-
Notifications
You must be signed in to change notification settings - Fork 8
How to evaluate if the nvidia driver is available on the node #16
Description
With #14 we introduced a direct dependency to the nvidia-gpu-operator
Dependabot flagged the dependency for potential vulnerability:
- https://github.com/CoHDI/composable-resource-operator/security/dependabot/10
- https://github.com/CoHDI/composable-resource-operator/security/dependabot/11
The goal of this issue is to discuss how to proceed.

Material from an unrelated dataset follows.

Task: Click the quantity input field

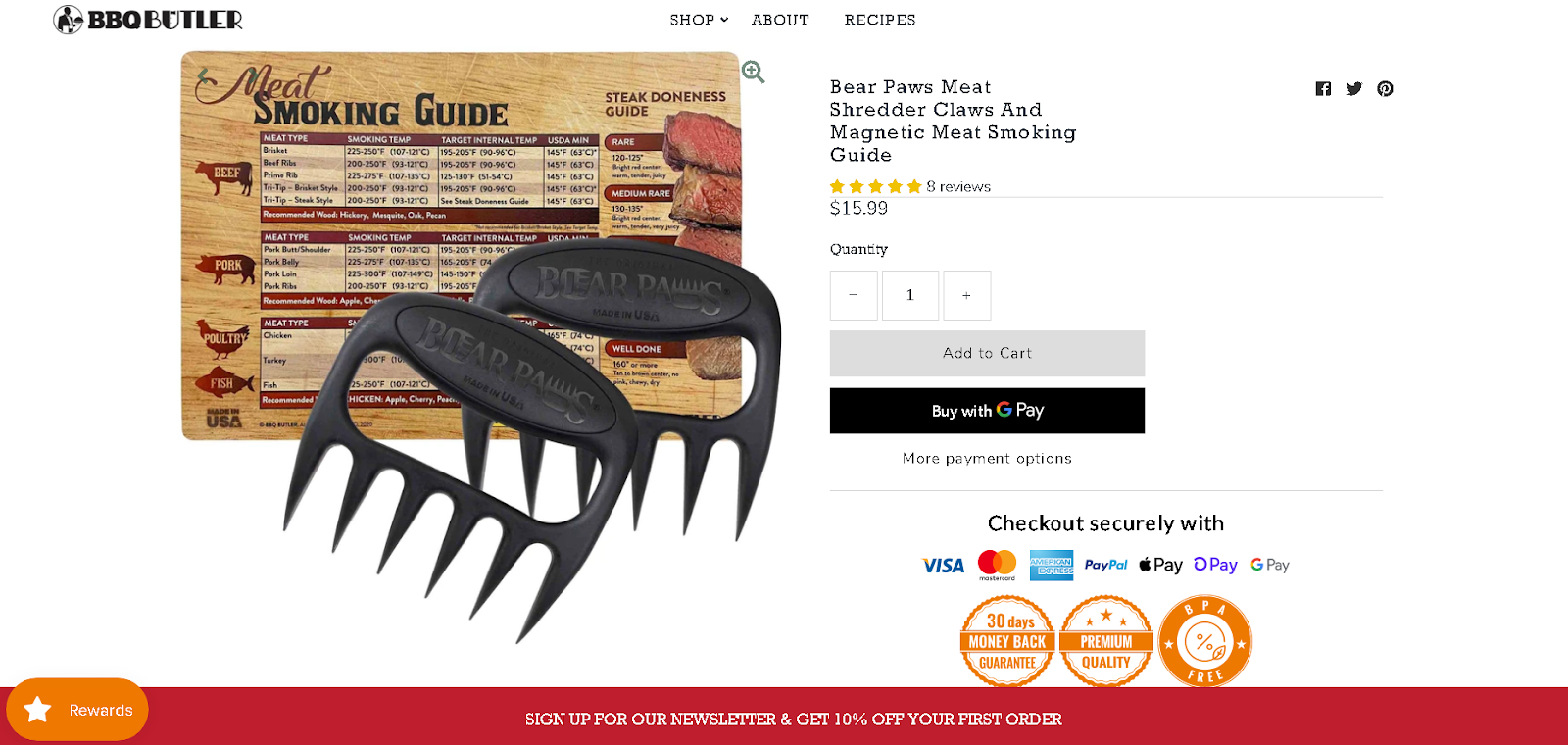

I looked at the source code and the operator checks for the nvidia gpu operator cluster policy to know if the driver is enabled.
Here some of the calls:
- https://github.com/CoHDI/composable-resource-operator/blob/main/internal/utils/gpus.go#L91
- https://github.com/CoHDI/composable-resource-operator/blob/main/internal/utils/gpus.go#L192
While checking the cluster policy gives us hints on the gpu-operator configuration, this does not ensure that the driver is actually installed. Errors during the installation might translate in the driver not being present.
Question: Should we verify if the driver is enabled by inspecting the current status of the node?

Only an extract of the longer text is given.